On 12.2.2013, at 1.24, Jameson Quinn wrote:

> 2013/2/11 Kristofer Munsterhjelm <km_el...@lavabit.com>

> (Also, speaking of criteria: if I had enough time, I would try to find a 
> monotone variant of Schulze STV. I think one can make monotone 
> Droop-proportional multiwinner methods, since I made a Bucklin hack that 
> seemed to be both monotone and Droop-proportional. However, I have no 
> mathematical proof that the method obeys both criteria.)
> 
> What does monotone even mean for PR? You can make something that's 
> sequentially monotone, but it's (I think) impossible to avoid situations 
> where AB were winning but changing C>A>B to A>B>C causes B to lose (or 
> variants of this kind of problem). That's still technically "monotone", but 
> from a voters perspective, it's not usefully so.

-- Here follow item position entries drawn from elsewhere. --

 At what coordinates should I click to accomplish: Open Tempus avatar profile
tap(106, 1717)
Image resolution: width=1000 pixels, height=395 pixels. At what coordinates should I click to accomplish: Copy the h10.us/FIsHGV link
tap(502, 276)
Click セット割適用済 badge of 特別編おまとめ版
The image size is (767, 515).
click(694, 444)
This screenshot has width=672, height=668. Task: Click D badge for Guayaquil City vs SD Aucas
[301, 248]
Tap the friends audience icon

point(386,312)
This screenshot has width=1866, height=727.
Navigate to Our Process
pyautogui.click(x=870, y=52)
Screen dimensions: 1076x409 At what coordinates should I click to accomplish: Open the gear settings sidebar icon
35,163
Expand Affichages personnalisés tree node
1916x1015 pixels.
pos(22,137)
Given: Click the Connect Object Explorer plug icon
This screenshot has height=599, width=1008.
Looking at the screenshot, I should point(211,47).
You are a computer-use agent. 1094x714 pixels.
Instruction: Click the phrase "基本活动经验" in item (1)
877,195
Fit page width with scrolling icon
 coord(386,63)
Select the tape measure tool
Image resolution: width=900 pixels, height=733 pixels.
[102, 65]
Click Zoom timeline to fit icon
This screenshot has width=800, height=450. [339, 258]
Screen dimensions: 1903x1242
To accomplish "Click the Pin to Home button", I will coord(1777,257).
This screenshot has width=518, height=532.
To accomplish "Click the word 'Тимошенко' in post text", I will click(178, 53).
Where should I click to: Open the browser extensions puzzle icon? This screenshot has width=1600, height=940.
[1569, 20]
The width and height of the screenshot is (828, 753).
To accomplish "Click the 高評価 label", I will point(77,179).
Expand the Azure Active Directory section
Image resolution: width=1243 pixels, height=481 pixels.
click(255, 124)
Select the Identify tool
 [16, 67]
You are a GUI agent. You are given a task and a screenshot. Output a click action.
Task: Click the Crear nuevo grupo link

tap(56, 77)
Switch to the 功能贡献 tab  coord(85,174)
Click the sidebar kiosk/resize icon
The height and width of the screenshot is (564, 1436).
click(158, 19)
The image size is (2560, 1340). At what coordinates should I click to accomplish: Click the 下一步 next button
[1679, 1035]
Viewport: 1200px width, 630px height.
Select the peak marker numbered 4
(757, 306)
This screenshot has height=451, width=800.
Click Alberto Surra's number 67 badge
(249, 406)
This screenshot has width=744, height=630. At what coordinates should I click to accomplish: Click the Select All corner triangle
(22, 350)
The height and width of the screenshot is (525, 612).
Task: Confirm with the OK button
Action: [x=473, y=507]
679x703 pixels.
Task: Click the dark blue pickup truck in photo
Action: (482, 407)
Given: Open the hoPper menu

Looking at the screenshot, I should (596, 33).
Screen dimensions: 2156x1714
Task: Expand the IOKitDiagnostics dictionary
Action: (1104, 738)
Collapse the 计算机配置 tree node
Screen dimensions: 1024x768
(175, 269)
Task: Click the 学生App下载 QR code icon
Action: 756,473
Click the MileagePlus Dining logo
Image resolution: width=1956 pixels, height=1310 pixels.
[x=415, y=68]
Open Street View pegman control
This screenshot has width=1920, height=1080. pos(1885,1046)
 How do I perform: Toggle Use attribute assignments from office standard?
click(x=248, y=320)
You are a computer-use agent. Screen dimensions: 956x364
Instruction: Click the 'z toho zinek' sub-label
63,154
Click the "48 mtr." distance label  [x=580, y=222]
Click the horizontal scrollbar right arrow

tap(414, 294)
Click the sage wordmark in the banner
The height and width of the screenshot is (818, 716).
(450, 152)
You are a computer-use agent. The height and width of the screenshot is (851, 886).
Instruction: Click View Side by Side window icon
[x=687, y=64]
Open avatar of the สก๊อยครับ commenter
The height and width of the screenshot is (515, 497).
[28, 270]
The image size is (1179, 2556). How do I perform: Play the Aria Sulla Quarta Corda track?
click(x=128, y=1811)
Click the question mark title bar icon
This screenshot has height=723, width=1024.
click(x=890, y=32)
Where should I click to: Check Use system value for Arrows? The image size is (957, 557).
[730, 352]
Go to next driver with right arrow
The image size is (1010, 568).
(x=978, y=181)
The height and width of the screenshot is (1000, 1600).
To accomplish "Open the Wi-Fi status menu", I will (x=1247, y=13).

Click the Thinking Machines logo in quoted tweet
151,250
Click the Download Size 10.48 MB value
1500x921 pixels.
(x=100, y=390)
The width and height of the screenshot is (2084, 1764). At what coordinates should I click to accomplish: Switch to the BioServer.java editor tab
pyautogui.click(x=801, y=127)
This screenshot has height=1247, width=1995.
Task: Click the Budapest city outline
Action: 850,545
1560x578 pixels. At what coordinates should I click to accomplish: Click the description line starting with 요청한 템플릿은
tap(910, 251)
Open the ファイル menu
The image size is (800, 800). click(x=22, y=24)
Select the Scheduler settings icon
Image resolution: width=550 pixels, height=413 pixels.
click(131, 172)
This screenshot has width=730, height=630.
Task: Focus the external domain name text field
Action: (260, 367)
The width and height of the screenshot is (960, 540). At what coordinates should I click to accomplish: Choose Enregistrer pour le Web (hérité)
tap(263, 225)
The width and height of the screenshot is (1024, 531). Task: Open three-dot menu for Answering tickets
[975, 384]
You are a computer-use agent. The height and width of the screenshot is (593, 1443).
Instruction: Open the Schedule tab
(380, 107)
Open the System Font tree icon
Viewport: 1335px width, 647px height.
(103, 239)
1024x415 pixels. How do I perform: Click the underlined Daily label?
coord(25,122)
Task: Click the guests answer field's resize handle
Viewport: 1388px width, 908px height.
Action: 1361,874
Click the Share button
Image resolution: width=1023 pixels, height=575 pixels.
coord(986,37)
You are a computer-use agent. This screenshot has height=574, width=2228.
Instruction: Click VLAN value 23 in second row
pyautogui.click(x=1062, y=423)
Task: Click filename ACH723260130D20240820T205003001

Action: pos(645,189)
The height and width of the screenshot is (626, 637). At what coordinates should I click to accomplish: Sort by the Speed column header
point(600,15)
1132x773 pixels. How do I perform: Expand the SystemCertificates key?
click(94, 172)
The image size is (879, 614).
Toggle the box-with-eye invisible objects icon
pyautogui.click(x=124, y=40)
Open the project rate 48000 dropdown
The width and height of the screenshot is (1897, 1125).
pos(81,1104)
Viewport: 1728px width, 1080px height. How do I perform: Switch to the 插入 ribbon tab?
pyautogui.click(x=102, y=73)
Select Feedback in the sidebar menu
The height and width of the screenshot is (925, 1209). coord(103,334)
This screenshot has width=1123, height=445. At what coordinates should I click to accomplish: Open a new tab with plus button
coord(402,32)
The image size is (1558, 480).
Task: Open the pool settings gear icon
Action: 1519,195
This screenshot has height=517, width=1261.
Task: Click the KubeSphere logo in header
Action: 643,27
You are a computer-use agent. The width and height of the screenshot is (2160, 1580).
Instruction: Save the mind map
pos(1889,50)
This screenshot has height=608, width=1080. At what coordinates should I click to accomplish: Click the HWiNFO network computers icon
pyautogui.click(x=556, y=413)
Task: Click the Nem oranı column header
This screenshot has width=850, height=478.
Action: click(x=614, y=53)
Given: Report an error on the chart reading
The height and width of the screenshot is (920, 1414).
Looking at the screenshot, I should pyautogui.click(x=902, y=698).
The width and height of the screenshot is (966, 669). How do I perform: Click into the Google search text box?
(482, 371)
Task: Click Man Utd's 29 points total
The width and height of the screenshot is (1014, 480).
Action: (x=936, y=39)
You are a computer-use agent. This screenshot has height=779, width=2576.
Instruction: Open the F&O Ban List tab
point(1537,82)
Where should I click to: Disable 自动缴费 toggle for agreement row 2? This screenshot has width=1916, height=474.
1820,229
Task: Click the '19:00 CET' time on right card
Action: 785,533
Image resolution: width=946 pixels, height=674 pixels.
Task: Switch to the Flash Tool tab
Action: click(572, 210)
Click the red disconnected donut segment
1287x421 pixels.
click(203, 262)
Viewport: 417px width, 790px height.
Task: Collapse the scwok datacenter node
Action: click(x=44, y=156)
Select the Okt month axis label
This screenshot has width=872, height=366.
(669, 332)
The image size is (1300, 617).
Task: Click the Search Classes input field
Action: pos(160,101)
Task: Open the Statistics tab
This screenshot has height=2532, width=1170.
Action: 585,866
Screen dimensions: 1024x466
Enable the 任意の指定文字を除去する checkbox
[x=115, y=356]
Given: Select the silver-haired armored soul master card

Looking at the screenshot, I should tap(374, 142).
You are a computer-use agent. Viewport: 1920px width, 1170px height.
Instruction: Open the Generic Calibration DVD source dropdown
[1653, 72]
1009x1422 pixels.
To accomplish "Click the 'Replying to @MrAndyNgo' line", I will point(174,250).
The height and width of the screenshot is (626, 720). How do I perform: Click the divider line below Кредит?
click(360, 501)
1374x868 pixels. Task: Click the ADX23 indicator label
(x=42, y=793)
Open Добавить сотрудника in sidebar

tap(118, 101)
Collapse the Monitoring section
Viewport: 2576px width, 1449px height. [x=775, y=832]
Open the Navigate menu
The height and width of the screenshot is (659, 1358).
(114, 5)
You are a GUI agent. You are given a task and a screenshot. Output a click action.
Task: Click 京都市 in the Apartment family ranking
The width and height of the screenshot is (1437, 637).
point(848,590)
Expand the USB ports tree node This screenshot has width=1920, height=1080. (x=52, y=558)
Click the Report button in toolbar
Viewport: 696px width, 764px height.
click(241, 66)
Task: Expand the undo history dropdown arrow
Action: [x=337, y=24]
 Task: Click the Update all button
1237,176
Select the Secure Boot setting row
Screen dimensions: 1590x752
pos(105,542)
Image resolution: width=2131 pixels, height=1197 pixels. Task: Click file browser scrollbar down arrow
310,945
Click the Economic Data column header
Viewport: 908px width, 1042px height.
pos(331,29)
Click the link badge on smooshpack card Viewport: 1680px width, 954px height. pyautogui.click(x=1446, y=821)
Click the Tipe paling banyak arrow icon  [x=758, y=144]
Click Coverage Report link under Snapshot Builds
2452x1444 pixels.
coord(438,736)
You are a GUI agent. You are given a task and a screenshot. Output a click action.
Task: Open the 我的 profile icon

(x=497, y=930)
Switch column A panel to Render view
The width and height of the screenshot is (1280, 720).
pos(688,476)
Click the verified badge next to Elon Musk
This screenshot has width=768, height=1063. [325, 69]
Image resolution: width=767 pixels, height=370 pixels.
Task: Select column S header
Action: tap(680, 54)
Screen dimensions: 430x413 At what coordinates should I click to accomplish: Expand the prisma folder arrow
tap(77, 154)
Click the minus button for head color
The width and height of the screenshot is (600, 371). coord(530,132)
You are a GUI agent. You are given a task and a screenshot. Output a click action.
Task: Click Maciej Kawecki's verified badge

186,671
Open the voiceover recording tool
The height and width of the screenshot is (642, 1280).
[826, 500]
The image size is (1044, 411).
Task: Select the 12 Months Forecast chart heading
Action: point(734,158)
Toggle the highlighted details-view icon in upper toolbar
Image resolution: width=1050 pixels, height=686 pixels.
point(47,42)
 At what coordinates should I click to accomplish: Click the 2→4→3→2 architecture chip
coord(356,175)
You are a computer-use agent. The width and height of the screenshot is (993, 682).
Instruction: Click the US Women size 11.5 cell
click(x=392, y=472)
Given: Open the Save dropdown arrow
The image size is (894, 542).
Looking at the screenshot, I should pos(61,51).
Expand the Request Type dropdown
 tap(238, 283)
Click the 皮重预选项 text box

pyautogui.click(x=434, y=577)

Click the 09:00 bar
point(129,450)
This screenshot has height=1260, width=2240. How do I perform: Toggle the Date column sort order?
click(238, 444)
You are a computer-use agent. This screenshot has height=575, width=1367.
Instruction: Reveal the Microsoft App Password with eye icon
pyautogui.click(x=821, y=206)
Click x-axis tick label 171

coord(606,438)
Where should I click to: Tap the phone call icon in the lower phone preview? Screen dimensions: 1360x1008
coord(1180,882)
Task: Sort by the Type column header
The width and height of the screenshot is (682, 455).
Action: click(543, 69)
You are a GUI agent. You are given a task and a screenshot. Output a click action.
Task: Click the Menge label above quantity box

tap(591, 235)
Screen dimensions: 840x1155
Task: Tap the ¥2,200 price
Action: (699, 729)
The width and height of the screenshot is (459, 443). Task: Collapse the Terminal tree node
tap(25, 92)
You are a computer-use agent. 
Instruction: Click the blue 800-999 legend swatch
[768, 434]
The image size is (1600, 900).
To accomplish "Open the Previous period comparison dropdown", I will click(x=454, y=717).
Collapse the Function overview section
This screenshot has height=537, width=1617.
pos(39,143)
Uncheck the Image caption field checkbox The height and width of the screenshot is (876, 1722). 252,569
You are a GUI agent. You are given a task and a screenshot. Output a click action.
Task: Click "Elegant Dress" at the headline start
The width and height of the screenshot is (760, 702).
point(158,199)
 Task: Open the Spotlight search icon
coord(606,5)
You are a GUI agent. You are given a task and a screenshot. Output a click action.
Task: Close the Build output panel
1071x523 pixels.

I think monotonicity is sometimes an obvious requirement but not always. A 
ranked ordering (=> monotonicity with respect to adding seats) may give 
different results than a proportional algorithm that just picks the agreed 
number of representatives (with no order). Sometimes a ranked ordering is 
needed (like in the Czech Green Party canddidate list), sometimes not. The need 
to establish a ranked order may make the proportionality of the results 
slightly worse.

I also like the Alabama paradox in the sense that one can as well consider such 
results the correct and exact outcome, not a "negative paradox". All in all, 
both appraches are needed, for different needs.